The edition includes:
- Multiple sizes: Checkpoints for T5 size models (Tiny, Base, Gigantic and XL), Gemma 2 based models (2B and 9B), and an additional model between T5 Gigantic and T5 XL.
- Many variants: Models pre-trained and tuned to instructions.
- Adaptable configurations: A powerful and effective 9B-2B unbalanced checkpoint for exploring encoder and decoder size trade-offs.

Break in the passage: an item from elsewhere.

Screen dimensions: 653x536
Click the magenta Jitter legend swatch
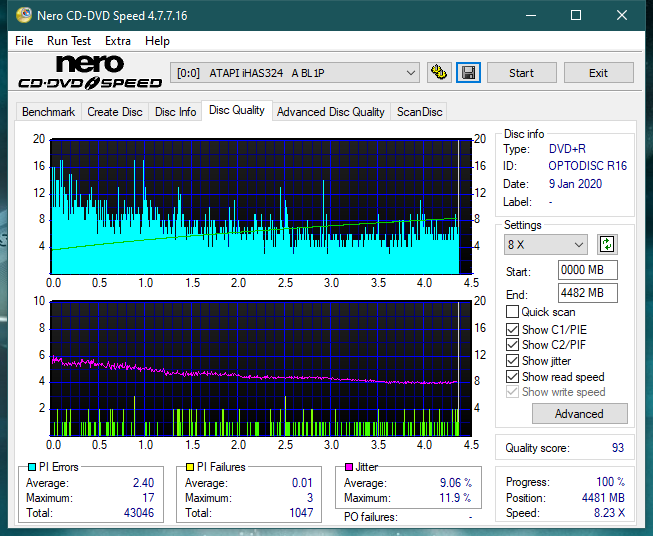[348, 467]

- Various training goals: Models trained with PrefixLM or UL2 targets to ensure state-of-the-art generative performance or representation quality.
We hope that these checkpoints will provide a valuable resource for examining model architecture, performance, and efficiency.
First steps with T5Gemma
We can’t wait to see what you build with T5Gemma. For more information please exploit the links below:
- As you read, you will learn more about the research behind this project paper.
- Explore the capabilities of the models or adapt them to your own applications using the tool Colab notebook.